◆ **Directions**
Print all of the data below line for line, leaving out the pictures.

◆ **Input rows**
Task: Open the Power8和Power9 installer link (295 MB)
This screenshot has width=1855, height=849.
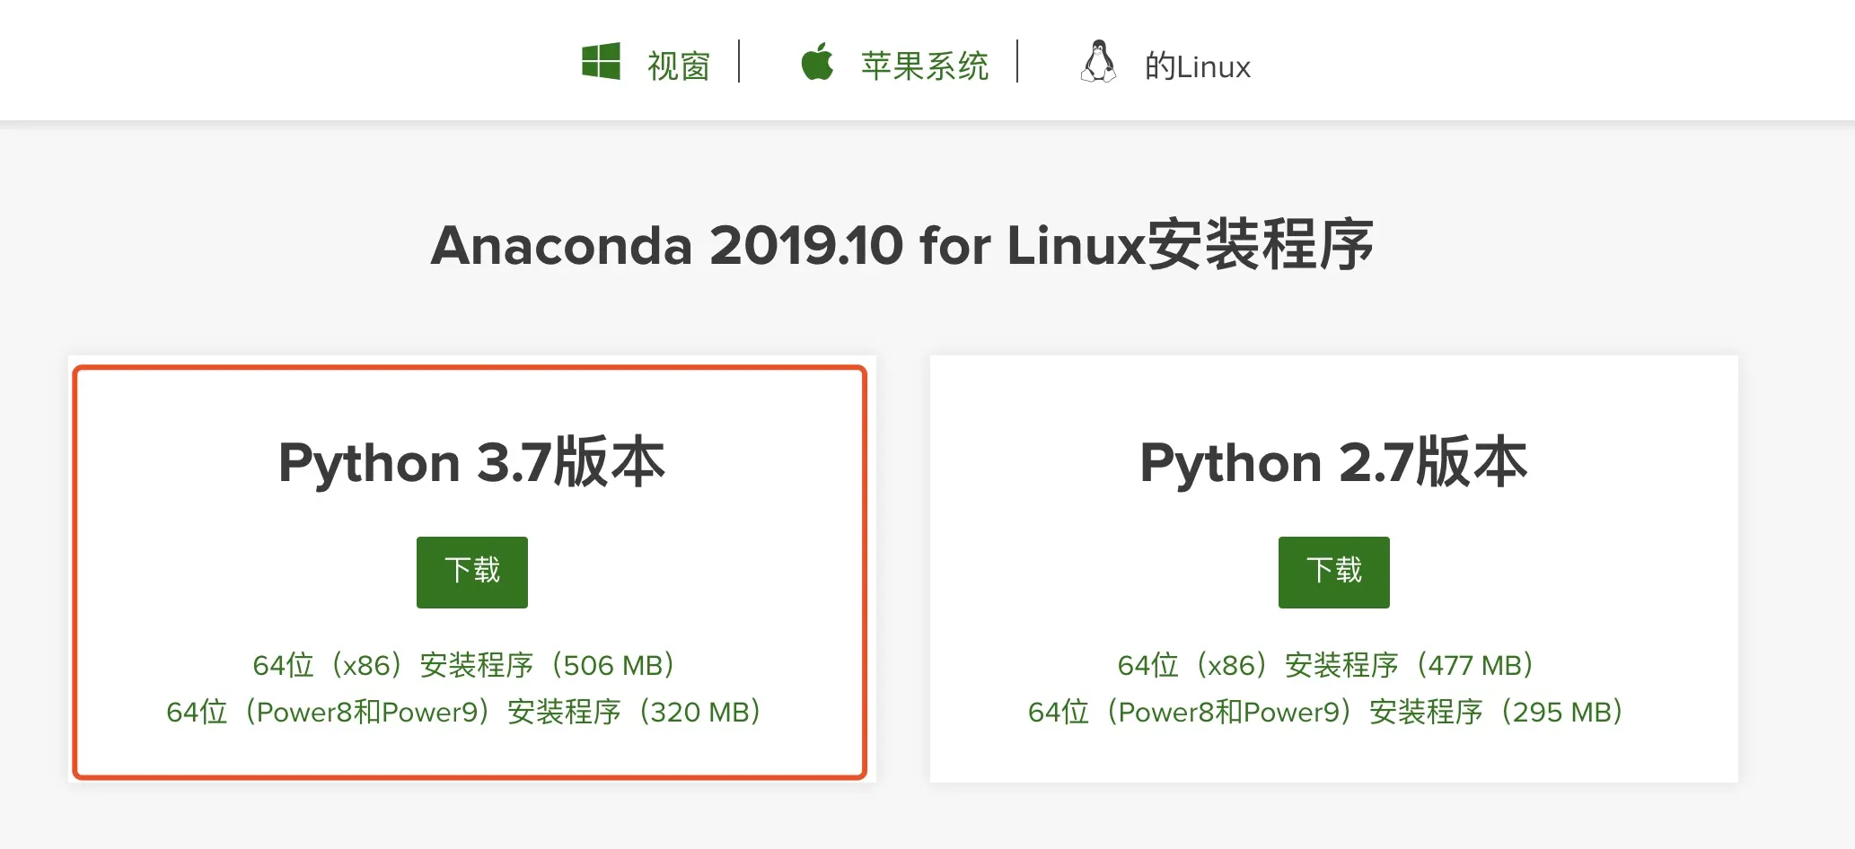Action: tap(1325, 712)
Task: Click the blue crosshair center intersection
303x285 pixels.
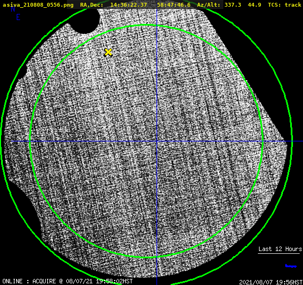Action: point(157,141)
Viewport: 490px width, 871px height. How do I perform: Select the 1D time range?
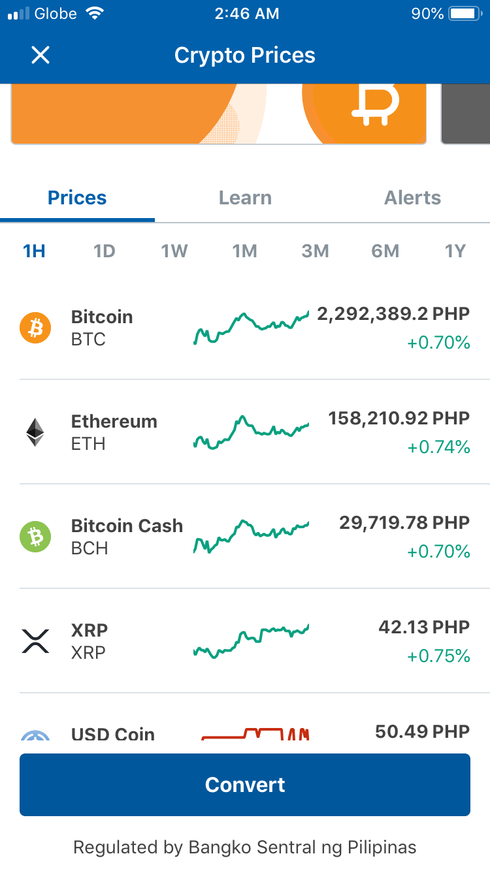coord(105,251)

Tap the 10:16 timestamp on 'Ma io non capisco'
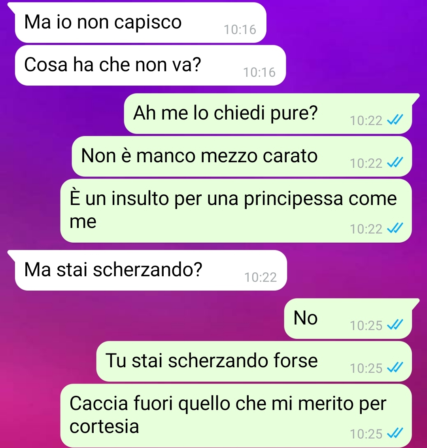pos(240,30)
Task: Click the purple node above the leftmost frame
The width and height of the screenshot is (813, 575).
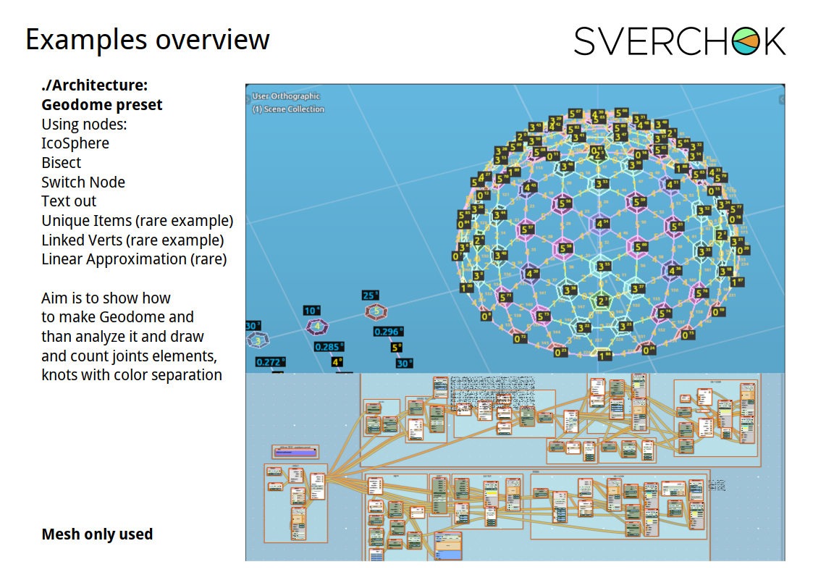Action: (x=295, y=452)
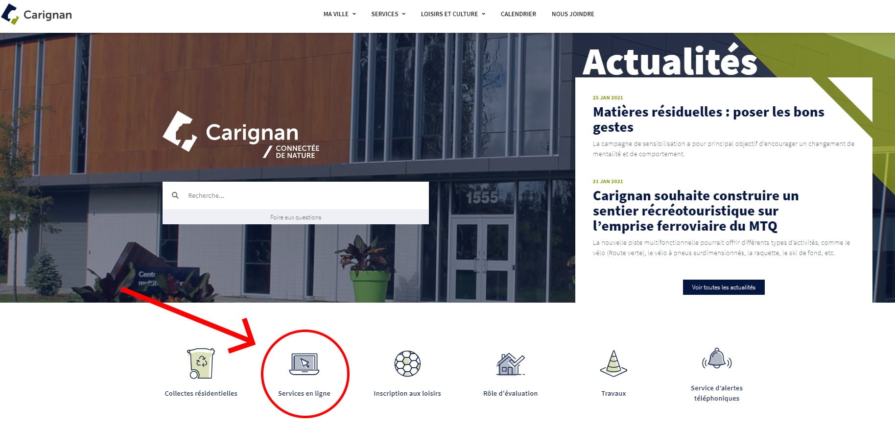
Task: Open the bell Service d'alertes téléphoniques icon
Action: [717, 359]
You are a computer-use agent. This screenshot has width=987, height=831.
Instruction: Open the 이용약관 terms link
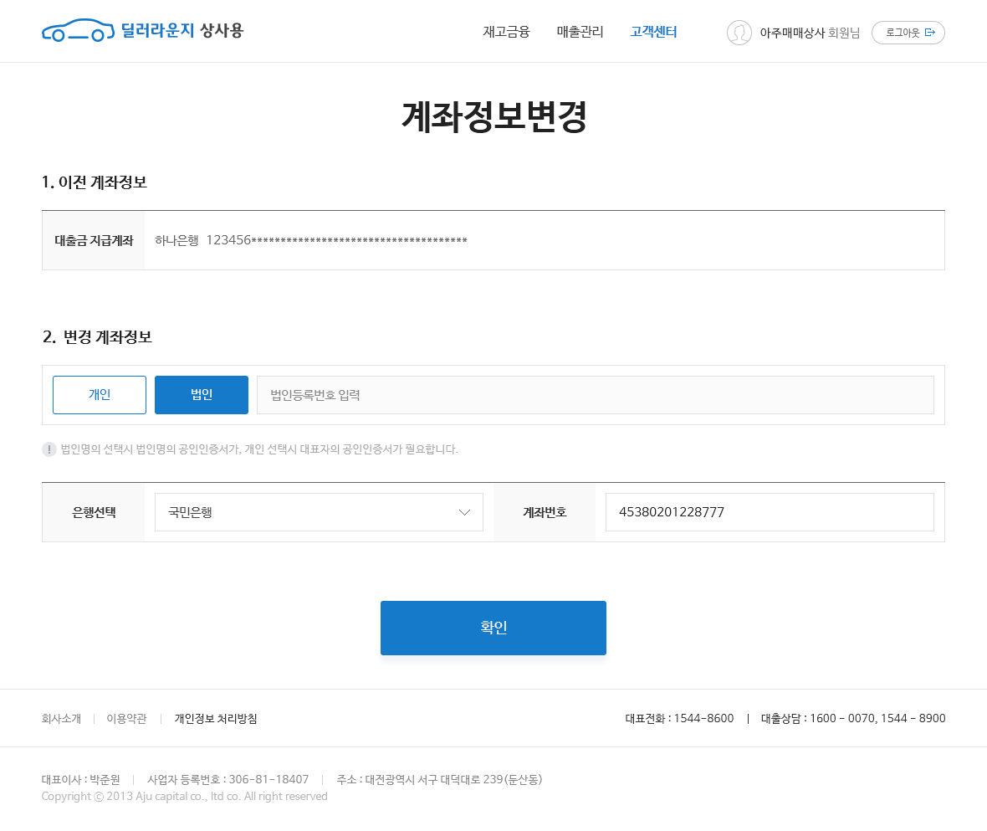tap(125, 718)
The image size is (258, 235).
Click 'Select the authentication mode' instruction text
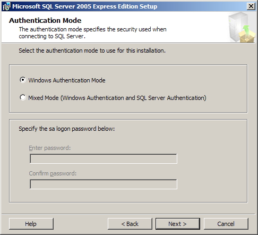point(92,51)
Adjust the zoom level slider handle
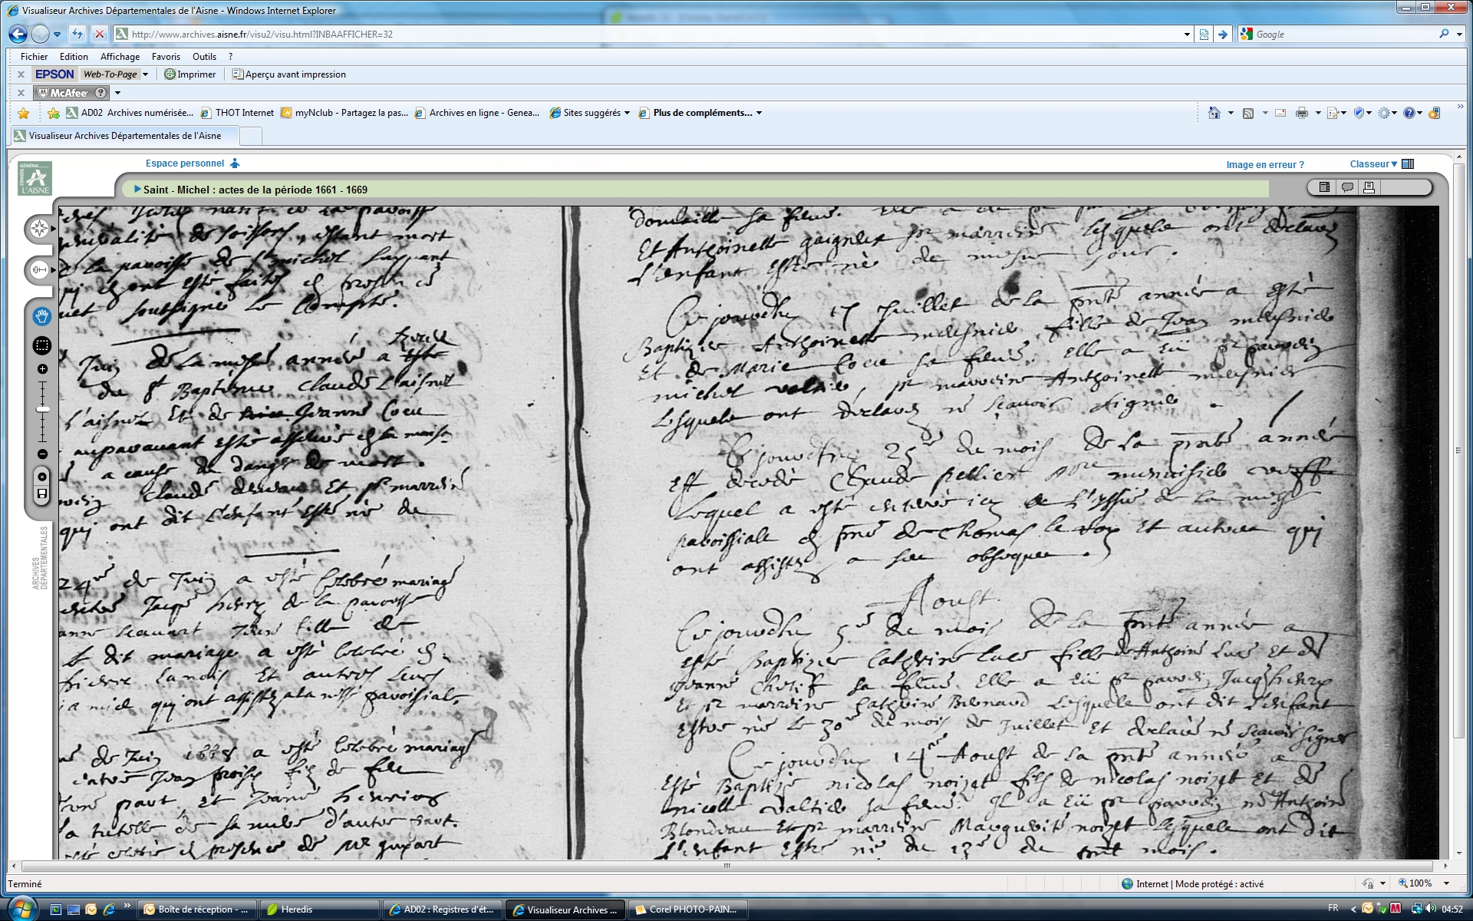The width and height of the screenshot is (1473, 921). 42,409
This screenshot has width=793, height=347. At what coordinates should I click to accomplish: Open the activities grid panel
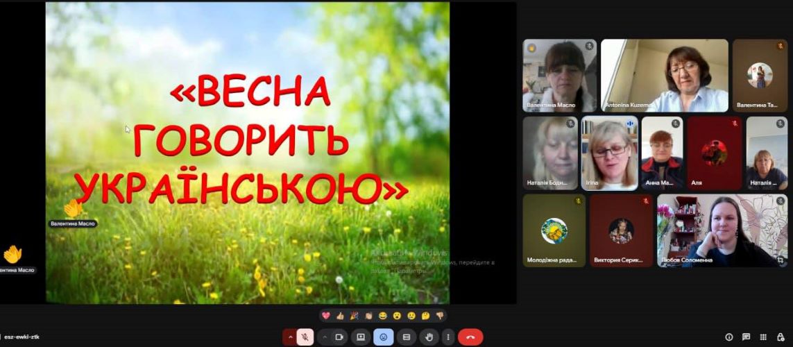[763, 337]
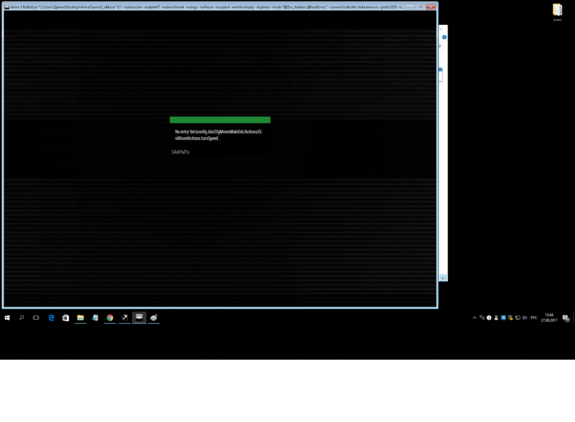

◆ **Exercise answer**
Task: Open the Power8和Power9 installer link (295 MB)
This screenshot has width=1855, height=849.
Action: tap(1325, 712)
Task: Click the blue crosshair center intersection
303x285 pixels.
Action: point(157,141)
Viewport: 490px width, 871px height. How do I perform: Select the 1D time range?
coord(105,251)

Tap the 10:16 timestamp on 'Ma io non capisco'
pos(240,30)
Task: Click the purple node above the leftmost frame
The width and height of the screenshot is (813, 575).
Action: (x=295, y=452)
Task: Open the bell Service d'alertes téléphoniques icon
Action: [717, 359]
You are a computer-use agent. This screenshot has width=987, height=831.
Instruction: Open the 이용약관 terms link
tap(125, 718)
The image size is (258, 235).
Click 'Select the authentication mode' instruction text
point(92,51)
Adjust the zoom level slider handle
The width and height of the screenshot is (1473, 921). 42,409
This screenshot has width=793, height=347. At what coordinates should I click to accomplish: Open the activities grid panel
[763, 337]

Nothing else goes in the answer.